Sosok Khaled Mashaal yang Berpotensi Menggantikan Ismail Haniyeh jadi Pemimpin Hamas
Hamas menyebut Khaled Mashaal berpotensi menggantikan posisi Ismail Haniyeh sebagai pemimpin kelompok tersebut.
Penulis: Whiesa Daniswara
Editor: Pravitri Retno W
TRIBUNNEWS.COM - Khaled Mashaal berpotensi menggantikan posisi Ismail Haniyeh sebagai pemimpin baru Hamas.
Sumber Hamas mengatakan, Khaled Mashaal diperkirakan akan dipilih sebagai pemimpin Hamas untuk menggantikan Ismail Haniyeh yang tewas dalam serangan Israel di Ibu Kota Iran, Teheran.
Pejabat senior Hamas, Khalil al-Hayya, juga menjadi salah satu kandidat karena ia merupakan favorit Iran dan sekutunya di kawasan tersebut.
Mashaal menjadi terkenal di seluruh dunia pada 1997, setelah agen Israel menyuntiknya dengan racun dalam upaya pembunuhan yang gagal di jalan di luar kantornya di Ibu Kota Yordania, Amman.

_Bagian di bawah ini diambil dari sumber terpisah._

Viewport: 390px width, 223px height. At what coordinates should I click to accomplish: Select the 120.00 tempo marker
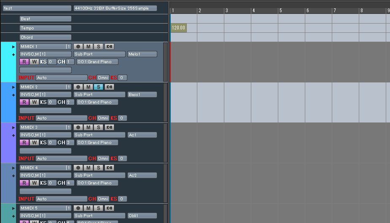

Khaled Mashaal, yang lahir di Silwad, Tepi Barat pada 28 Mei 1956 ini, pernah menjadi pemimpin Hamas pada tahun 1996 hingga 2017.
Mashaal menghabiskan 11 tahun pertama hidupnya di Silwad sebelum melarikan diri bersama keluarganya setelah Israel merebut Tepi Barat pada 1967.
Mereka menetap di Kuwait, tempat ayah Mashaal tinggal dan bekerja sebagai buruh tani dan pengkhotbah sejak akhir tahun 1950-an.
Sangat taat beragama, Mashaal tertarik pada aktivisme politik Islam dan bergabung dengan cabang Palestina dari Ikhwanul Muslimin di Kuwait pada usia 15 tahun.
Dikutip dari Britannica, Mashaal mendaftar di Universitas Kuwait pada tahun 1974, mempelajari fisika dan berpartisipasi dalam aktivisme Palestina.
Ia bersama rekan-rekan Islamisnya pernah bentrok dengan faksi nasionalis sekuler yang mendominasi Serikat Mahasiswa Palestina di universitas tersebut.
Kemudian mereka akhirnya memisahkan diri untuk membentuk perkumpulan mahasiswa mereka sendiri.
Baca juga: Ismail Haniyeh Tewas, Netanyahu Sesumbar Siap Terima Skenario Serangan Apa pun ke Israel
Setelah lulus, Mashaal tetap di Kuwait, di mana ia mengajar fisika dan tetap aktif dalam gerakan Islam Palestina.
Pada tahun 1984 ia berhenti mengajar untuk mengabdikan lebih banyak waktu untuk pekerjaan politiknya, yang terdiri dari pengorganisasian dan pengumpulan dana untuk membangun jaringan layanan sosial Islam di Jalur Gaza dan Tepi Barat.
Selain itu, Mashaal juga mengembangkan kemampuan militer Islamis Palestina, yang pada saat itu tertinggal jauh di belakang organisasi gerilya Organisasi Pembebasan Palestina (PLO), seperti Fatah.